«La campagna vaccinale contro l’influenza è del tutto compromessa». Lo sostiene Massimo Valsecchi, direttore del dipartimento di Prevenzione dell’Usl 20. All’origine di tutto, l’allarme, rivelatosi infondato, su alcuni lotti di vaccino. Fatto sta che, da quando esiste la vaccinazione antinfluenzale, una situazione del genere non si era mai verificata: antidoti fermi sugli scaffali delle farmacie nonostante siano disponibili, ormai, da due mesi. E la somministrazione tramite medici di base non sta andando meglio, anche se per le cifre precise si dovrà aspettare fine gennaio.
«Questa vicenda giudiziaria e mediatica ci ha danneggiato enormemente – spiega Valsecchi – pur non essendoci mai stato un reale rischio per l’utente. La situazione è grave e ormai irreversibile: è impossibile che, dopo tutto questo, i cittadini cambino idea in tempo utile».
Preoccupante, per il dirigente dell’Usl, il fatto che persino gli enti amministrativi (come i Comuni), che ricevevano gratuitamente un certo numero di dosi per assicurare la continuità di servizio, non hanno ritirato i lotti a loro riservati. Insomma, il sospetto è diffusissimo. Valsecchi non ha dubbi: «L’intera faccenda è stata gestita malissimo dall’Aifa (l’Agenzia italiana del farmaco, ndr), alla stregua di dilettanti – spiega – non si possono diramare notizie allarmanti senza avere certezze. Si semina il panico e poi smentire il tutto è impossibile». Le rassicurazioni giunte in seguito, che hanno assolto il vaccino sospetto, si sono rivelate quasi inutili. Dopo i primi giorni di panico, non c’è stato nessuna sostanziale ripresa nella vendita in farmacia. Già prima del falso allarme, il prodotto non era dei più richiesti: i farmacisti veronesi avevano calcolato un calo del 30%, con punte del 70%. «Da allora la situazione è solo che peggiorata – fa sapere Marco Bacchini, presidente di Federfarma Verona – nell’ultima settimana, la farmacia che gestisco non ha venduto nemmeno un vaccino. E le richieste in ogni ambito sono pochissime. Un esempio? Una ditta privata, che di solito compra i vaccini da noi, ha dato la sua disponibilità a somministrarlo, come fanno da diversi anni, in azienda. Su quaranta dipendenti si è presentato uno solo. Finora avremmo venduto sì e no, un terzo di quanto abbiamo nei negozi».

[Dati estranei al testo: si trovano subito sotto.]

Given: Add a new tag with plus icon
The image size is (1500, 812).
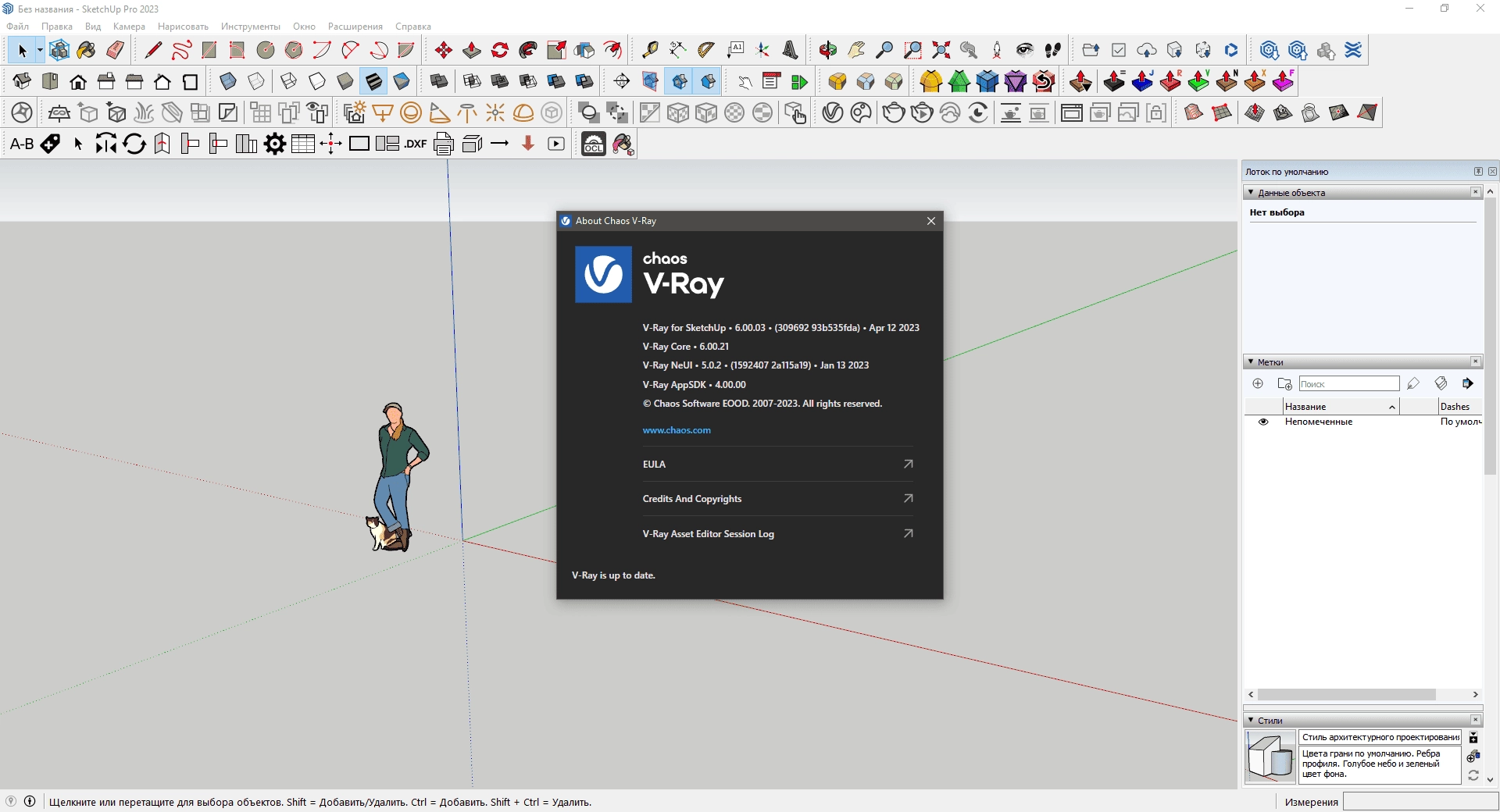Looking at the screenshot, I should coord(1258,383).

I numeri, in tutto il Veneto, parlano di centomila vaccinati in meno rispetto al 2013: circa 650mila, contro i 765mila dell’anno scorso. La stima, del dipartimento di prevenzione regionale, preoccupa, perché potrebbe far saltare il «cordone sanitario». «Ovviamente – precisa Valsecchi – chi si è fatto il vaccino è a posto. Ma se a farlo è un numero sufficiente di persone, il virus circola molto meno. Un basso numero di vaccinati mette a rischio la popolazione». Senza contare, anche il danno economico: «La sanità regionale fa un pesante investimento: e infatti il vaccino costa solo 10 euro ai pazienti che non ne hanno diritto ad uno gratuito. Di certo se non lo comprano non è per questioni di indigenza. La verità è che siamo vittima di un sistema superficiale: ora temiamo anche per l’esavalente, ultimo vaccino ad essere accostato, da parte di un giudice del lavoro, e senza uno straccio di prova, all’autismo. In Veneto abbiamo dimostrato che è possibile abolire l’obbligo vaccinale convincendo le persone grazie alla trasparenza. Ora stanno rovinando tutto il lavoro fatto».